Extract the rows from the start through the line containing "(x=62, y=139)", including that line, and copy them unchanged.
==== SUPPLIED MATERIAL
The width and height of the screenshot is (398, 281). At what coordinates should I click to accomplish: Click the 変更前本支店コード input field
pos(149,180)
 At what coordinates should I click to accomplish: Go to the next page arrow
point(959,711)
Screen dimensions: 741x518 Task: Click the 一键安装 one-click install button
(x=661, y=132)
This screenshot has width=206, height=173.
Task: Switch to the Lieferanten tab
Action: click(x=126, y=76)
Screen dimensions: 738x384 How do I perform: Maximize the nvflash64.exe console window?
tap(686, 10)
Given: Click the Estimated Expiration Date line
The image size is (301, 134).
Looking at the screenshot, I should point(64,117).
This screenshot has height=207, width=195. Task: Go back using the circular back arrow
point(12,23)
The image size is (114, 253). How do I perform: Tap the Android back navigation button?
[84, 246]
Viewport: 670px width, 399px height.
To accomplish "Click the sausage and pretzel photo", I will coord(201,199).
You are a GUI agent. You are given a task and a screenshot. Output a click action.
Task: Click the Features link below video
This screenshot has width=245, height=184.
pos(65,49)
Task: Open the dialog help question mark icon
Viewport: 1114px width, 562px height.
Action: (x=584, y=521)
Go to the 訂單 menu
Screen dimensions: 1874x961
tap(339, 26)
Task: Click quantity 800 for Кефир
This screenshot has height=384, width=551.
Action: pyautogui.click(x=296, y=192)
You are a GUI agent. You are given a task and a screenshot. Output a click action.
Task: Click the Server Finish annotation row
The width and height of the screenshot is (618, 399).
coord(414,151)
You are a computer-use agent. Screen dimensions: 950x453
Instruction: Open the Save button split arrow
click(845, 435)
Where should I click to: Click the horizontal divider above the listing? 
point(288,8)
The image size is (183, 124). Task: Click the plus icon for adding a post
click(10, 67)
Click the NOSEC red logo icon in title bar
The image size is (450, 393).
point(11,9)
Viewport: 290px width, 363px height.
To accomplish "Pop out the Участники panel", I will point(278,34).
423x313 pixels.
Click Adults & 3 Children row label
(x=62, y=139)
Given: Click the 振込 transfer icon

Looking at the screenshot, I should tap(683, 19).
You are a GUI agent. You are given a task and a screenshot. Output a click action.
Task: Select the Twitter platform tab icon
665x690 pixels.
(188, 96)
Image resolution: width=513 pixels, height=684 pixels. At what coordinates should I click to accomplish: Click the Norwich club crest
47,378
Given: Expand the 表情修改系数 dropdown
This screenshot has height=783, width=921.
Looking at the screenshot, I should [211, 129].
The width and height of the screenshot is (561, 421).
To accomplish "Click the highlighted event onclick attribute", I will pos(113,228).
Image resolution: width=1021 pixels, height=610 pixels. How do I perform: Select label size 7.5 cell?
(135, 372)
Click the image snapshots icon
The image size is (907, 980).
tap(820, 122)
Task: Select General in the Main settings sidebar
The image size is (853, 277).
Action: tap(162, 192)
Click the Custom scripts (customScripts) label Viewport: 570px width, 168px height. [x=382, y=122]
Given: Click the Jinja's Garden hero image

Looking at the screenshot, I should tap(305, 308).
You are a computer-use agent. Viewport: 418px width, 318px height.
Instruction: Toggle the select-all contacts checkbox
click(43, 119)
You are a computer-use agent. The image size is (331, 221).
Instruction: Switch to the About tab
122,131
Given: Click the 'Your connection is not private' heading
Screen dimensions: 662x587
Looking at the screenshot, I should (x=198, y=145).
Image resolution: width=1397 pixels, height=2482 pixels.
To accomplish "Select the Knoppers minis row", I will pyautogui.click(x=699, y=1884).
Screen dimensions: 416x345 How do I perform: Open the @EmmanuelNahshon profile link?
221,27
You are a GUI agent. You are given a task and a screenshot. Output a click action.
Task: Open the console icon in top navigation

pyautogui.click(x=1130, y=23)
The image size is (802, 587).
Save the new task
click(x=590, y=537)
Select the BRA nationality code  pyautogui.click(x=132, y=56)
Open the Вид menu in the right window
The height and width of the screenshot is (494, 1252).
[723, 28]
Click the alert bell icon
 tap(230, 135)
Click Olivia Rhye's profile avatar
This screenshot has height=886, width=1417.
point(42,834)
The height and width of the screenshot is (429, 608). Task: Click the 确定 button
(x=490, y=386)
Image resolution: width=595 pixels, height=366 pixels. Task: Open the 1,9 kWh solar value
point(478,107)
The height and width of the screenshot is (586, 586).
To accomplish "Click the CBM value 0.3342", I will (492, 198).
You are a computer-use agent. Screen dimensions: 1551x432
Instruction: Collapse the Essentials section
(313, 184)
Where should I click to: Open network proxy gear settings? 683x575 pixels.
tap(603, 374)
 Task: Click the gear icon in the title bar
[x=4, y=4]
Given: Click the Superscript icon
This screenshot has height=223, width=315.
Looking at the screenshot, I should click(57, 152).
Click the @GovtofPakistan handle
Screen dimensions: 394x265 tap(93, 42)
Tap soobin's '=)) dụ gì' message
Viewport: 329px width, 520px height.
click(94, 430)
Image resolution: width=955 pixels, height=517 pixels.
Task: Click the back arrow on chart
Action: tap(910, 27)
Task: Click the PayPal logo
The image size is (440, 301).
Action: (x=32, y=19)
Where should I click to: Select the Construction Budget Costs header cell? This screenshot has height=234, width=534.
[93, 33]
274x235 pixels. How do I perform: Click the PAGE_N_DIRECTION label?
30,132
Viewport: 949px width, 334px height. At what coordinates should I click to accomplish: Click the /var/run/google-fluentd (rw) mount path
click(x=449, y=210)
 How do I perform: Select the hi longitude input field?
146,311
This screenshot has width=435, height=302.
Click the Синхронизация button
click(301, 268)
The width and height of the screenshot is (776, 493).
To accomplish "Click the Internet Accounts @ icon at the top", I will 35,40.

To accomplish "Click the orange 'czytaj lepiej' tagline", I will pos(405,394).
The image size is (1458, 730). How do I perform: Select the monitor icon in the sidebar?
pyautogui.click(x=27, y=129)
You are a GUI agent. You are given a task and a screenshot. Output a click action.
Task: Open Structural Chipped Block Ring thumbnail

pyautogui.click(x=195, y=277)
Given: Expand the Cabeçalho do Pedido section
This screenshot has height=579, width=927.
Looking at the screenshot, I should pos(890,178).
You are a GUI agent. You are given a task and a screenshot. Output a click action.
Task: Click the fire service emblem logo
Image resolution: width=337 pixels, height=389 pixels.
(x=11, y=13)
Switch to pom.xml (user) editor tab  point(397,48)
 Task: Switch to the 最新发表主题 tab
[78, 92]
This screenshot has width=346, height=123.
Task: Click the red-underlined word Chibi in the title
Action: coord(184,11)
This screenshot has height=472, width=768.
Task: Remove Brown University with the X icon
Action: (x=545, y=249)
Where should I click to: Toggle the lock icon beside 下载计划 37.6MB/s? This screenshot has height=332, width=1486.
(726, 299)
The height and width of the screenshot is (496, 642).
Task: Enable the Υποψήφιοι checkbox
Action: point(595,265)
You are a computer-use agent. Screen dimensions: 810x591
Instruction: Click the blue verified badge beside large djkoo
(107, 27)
========
TASK RESPONSE:
The width and height of the screenshot is (398, 281). At what coordinates should I click to accomplish: Click the 変更前本支店コード input field
pos(149,180)
 At what coordinates should I click to accomplish: Go to the next page arrow
point(959,711)
Screen dimensions: 741x518 Task: Click the 一键安装 one-click install button
(x=661, y=132)
This screenshot has width=206, height=173.
Task: Switch to the Lieferanten tab
Action: click(x=126, y=76)
Screen dimensions: 738x384 How do I perform: Maximize the nvflash64.exe console window?
tap(686, 10)
Given: Click the Estimated Expiration Date line
The image size is (301, 134).
Looking at the screenshot, I should point(64,117).
This screenshot has height=207, width=195. Task: Go back using the circular back arrow
point(12,23)
The image size is (114, 253). How do I perform: Tap the Android back navigation button?
[84, 246]
Viewport: 670px width, 399px height.
To accomplish "Click the sausage and pretzel photo", I will coord(201,199).
You are a GUI agent. You are given a task and a screenshot. Output a click action.
Task: Click the Features link below video
This screenshot has width=245, height=184.
pos(65,49)
Task: Open the dialog help question mark icon
Viewport: 1114px width, 562px height.
Action: (x=584, y=521)
Go to the 訂單 menu
Screen dimensions: 1874x961
tap(339, 26)
Task: Click quantity 800 for Кефир
This screenshot has height=384, width=551.
Action: pyautogui.click(x=296, y=192)
You are a GUI agent. You are given a task and a screenshot. Output a click action.
Task: Click the Server Finish annotation row
The width and height of the screenshot is (618, 399).
coord(414,151)
You are a computer-use agent. Screen dimensions: 950x453
Instruction: Open the Save button split arrow
click(845, 435)
Where should I click to: Click the horizontal divider above the listing? 
point(288,8)
The image size is (183, 124). Task: Click the plus icon for adding a post
click(10, 67)
Click the NOSEC red logo icon in title bar
The image size is (450, 393).
point(11,9)
Viewport: 290px width, 363px height.
To accomplish "Pop out the Участники panel", I will point(278,34).
423x313 pixels.
Click Adults & 3 Children row label
(x=62, y=139)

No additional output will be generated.